The organizational friction between a business need to rapidly innovate. Development's desire to execute quickly and IT Operations' mandate to maintain reliability now has an accepted path to resolution in the practice known as DevOps. The collaboration of software developers and operations practitioners to automate software delivery and infrastructure changes enables the rapid innovation required by today's cutting-edge businesses. The historic separation of these departments which resulted in friction and delay is steadily being replaced culturally and programmatically by the DevOps approach. Unfortunately, one crucial department was initially left off the new team, Security.
The steady rise of malicious activity mandates a defensive in-depth approach to security and secure code is the base on which everything else sits. Security, therefore, must be brought into the same agile collaboration with Development and Operations, lest it bring the process to a screeching halt. A new, three-way “marriage” has come about in the world of IT - DevSecOps. DevOps and Security teams actively collaborate as peers, rather than working in the traditional requestor/approver relationship.
Organizations must redefine how operations, engineering and security can be brought together to achieve unparalleled success. DevSecOps can propel forward-thinking organizations by doing something simple – fostering collaboration of seemingly contradictory teams to align their disparate goals into a singular effort.
There's a good article by Jason McKay, SVP & CTO at Logicworks, in the Spring edition of Alert Logic's Zero Day magazine that talks about the challenge that security teams face when trying to keep up with "the speed of cloud".

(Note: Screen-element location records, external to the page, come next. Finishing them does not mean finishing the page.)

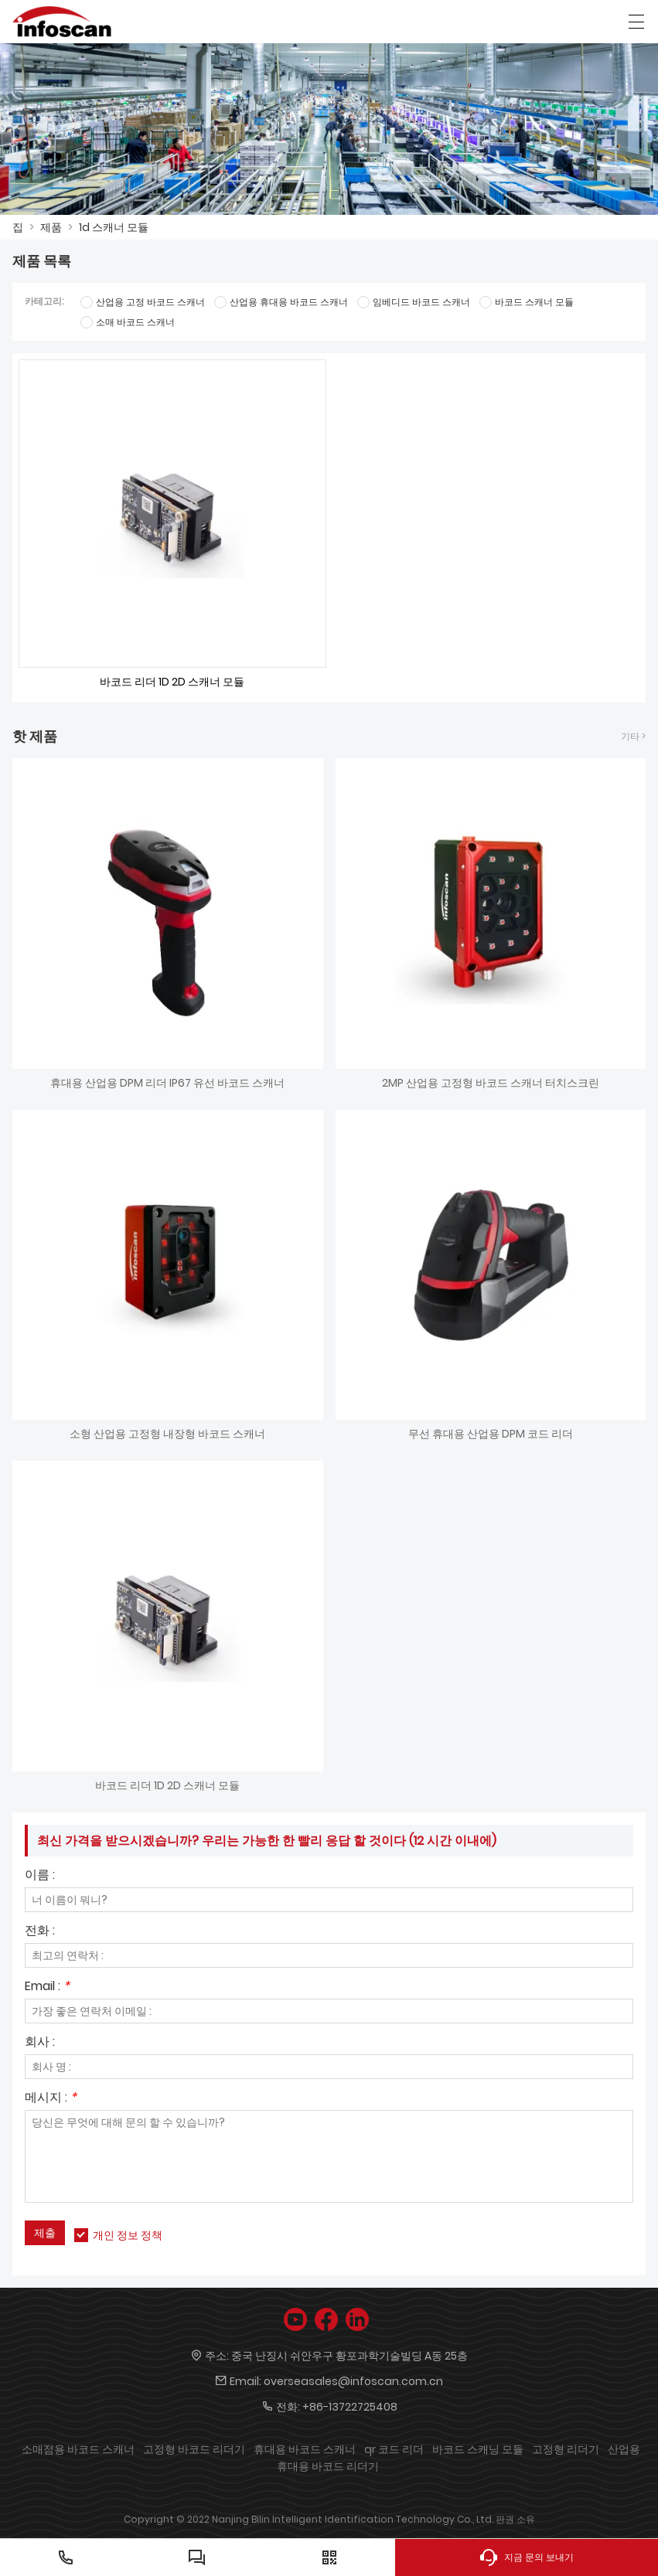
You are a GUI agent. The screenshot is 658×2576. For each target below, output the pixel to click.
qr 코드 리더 (394, 2449)
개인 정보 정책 (127, 2235)
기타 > (633, 736)
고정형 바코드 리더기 (194, 2449)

For many companies, the process to fully integrate security teams into faster development cycles can be a tough transition. The solution to this problem being offered up is DevSecOps. How do companies prepare for making this transition? The first step is to expose security teams to DevOps technologies and methodologies. Not surprisingly, many of the technologies that facilitate DevOps, including automation, are the same tools that will enable security teams to maintain governance without compromising speed.These tool sets - reference architecture or templates, configuration management, and deployment automation, among others - will actually provide security professionals with more power to control infrastructure security in the cloud than they had in a traditional environment.
Organizations that are rapidly adopting public cloud and can't afford to spend months automating templates and configuring management scripts, outsourcing this work is a smart solution for these companies. Outsourcing doesn't replace internal education and team building, but it provides an extra layer of "insurance" to make sure configurations and security protocols are being maintained while in fluctuation.

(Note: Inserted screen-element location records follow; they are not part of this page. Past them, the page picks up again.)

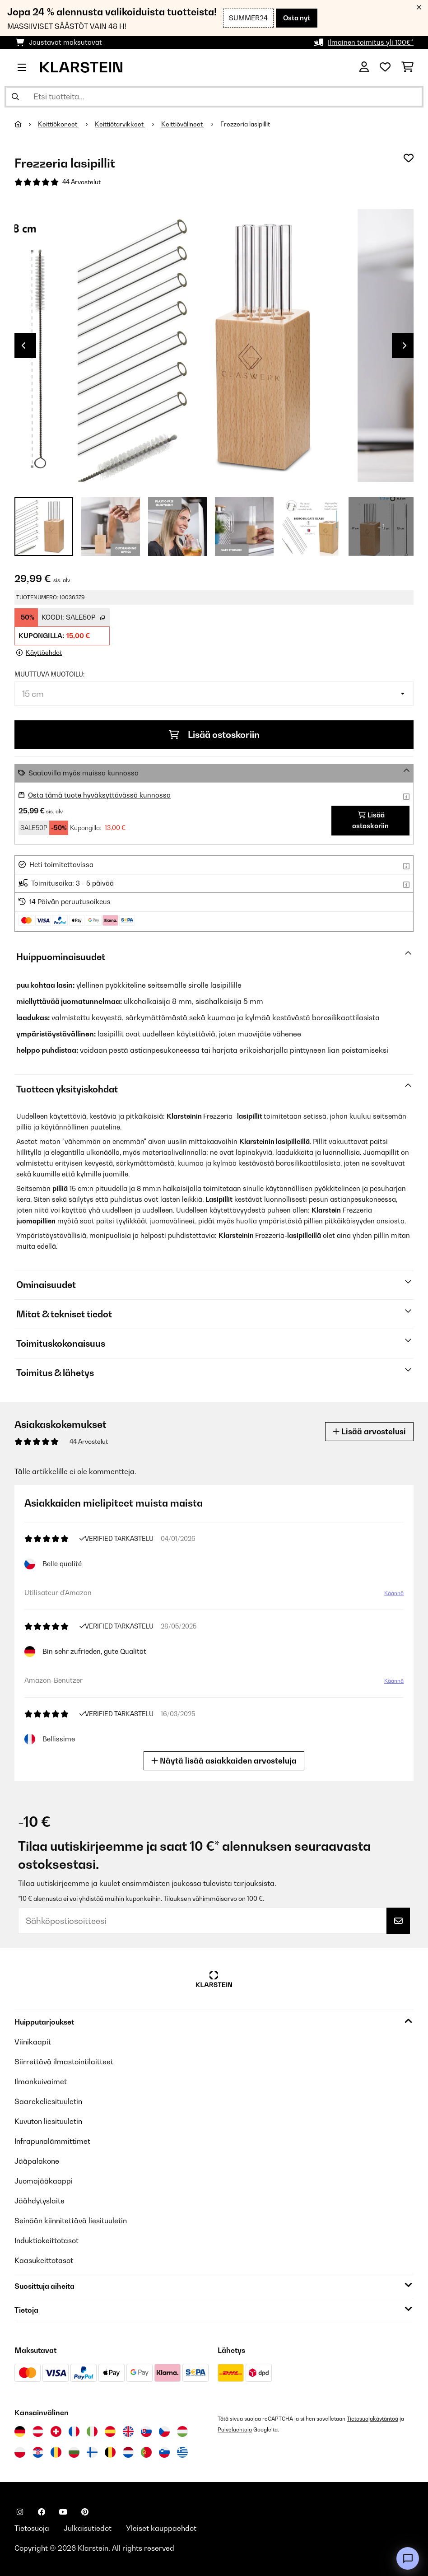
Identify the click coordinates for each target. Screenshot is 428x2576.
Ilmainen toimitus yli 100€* (371, 42)
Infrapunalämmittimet (52, 2141)
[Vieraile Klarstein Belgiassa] (110, 2452)
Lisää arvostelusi (369, 1431)
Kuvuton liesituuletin (48, 2121)
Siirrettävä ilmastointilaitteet (63, 2061)
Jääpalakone (36, 2160)
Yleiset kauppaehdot (161, 2528)
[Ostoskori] (407, 67)
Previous (23, 345)
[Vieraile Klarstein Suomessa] (92, 2452)
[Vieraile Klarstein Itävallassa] (38, 2431)
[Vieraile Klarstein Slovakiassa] (146, 2431)
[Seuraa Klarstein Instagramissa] (19, 2512)
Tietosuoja (31, 2528)
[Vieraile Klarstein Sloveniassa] (164, 2452)
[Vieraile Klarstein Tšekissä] (164, 2431)
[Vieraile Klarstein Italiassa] (92, 2431)
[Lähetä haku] (15, 96)
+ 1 (381, 526)
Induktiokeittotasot (46, 2240)
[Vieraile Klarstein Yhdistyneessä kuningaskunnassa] (128, 2431)
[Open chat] (407, 2558)
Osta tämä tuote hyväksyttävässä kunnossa (99, 795)
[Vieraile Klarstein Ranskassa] (74, 2431)
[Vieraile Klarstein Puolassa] (19, 2452)
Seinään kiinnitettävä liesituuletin (70, 2220)
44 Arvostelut (81, 182)
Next (404, 345)
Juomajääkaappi (43, 2180)
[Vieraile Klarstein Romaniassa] (56, 2452)
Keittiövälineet (182, 124)
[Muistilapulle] (409, 158)
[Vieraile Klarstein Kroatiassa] (38, 2452)
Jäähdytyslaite (39, 2200)
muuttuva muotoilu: (49, 674)
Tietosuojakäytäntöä (372, 2418)
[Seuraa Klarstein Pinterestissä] (84, 2512)
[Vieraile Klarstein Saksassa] (19, 2431)
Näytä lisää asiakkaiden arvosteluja (225, 1760)
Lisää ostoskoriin (214, 734)
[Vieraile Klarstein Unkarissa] (182, 2431)
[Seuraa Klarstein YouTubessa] (63, 2512)
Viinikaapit (32, 2041)
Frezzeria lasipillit (245, 124)
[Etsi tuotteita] (214, 96)
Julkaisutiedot (88, 2528)
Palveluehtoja (235, 2429)
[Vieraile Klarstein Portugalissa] (146, 2452)
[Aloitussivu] (26, 124)
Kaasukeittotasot (43, 2260)
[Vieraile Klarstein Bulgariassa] (74, 2452)
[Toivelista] (385, 67)
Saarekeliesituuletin (48, 2101)
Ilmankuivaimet (40, 2081)
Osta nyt (296, 18)
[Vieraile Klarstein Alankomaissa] (128, 2452)
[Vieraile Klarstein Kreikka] (182, 2452)
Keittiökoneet (58, 124)
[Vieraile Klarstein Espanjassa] (110, 2431)
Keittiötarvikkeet (120, 124)
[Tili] (364, 67)
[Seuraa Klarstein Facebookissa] (41, 2512)
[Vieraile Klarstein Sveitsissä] (56, 2431)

According to the website DEVSECOPS.org, this is the manifesto security teams should work/live by as part of the DevSecOps movement:
Through Security as Code, we have and will learn that there is simply a better way for security practitioners to operate and contribute value with less friction. We know we must adapt our ways quickly and foster innovation to ensure data security and privacy issues are not left behind because we were too slow to change.
By developing security as code, we will strive to create awesome products and services, provide insights directly to developers, and generally favor iteration over trying to always come up with the best answer before a deployment. We will operate like developers to make security and compliance available to be consumed as services. We will unlock and unblock new paths to help others see their ideas become a reality.

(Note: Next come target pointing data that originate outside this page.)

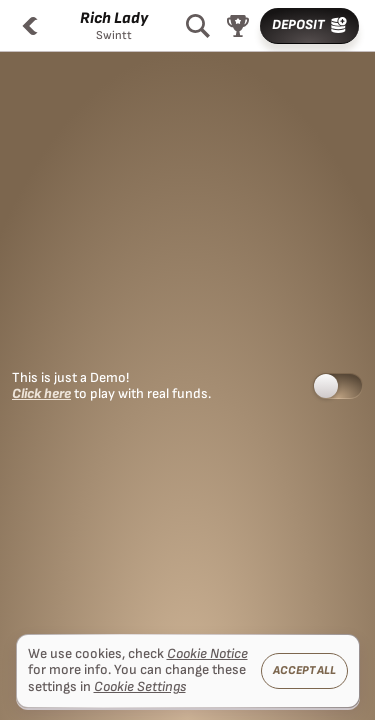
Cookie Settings (140, 687)
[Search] (198, 26)
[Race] (238, 26)
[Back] (30, 26)
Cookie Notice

We won't simply rely on scanners and reports to make code better. We will attack products and services like an outsider to help you defend what you've created. We will learn the loopholes, look for weaknesses, and we will work with you to provide remediation actions instead of long lists of problems for you to solve on your own.
We will not wait for our organizations to fall victim to mistakes and attackers. We will not settle for finding what is already known; instead, we will look for anomalies yet to be detected. We will strive to be a better partner by valuing what you value:
Leaning in over Always Saying “No”
Data & Security Science over Fear, Uncertainty and Doubt
Open Contribution & Collaboration over Security-Only Requirements
Consumable Security Services with APIs over Mandated Security Controls & Paperwork
Business Driven Security Scores over Rubber Stamp Security
Red & Blue Team Exploit Testing over Relying on Scans & Theoretical Vulnerabilities
24x7 Proactive Security Monitoring over Reacting after being Informed of an Incident
Shared Threat Intelligence over Keeping Info to Ourselves
Compliance Operations over Clipboards & Checklists
Whether the DevSecOps transition takes place during cloud migration planning or after friction between security and DevOps teams have already developed, it is a crucial step towards properly securing your cloud resources.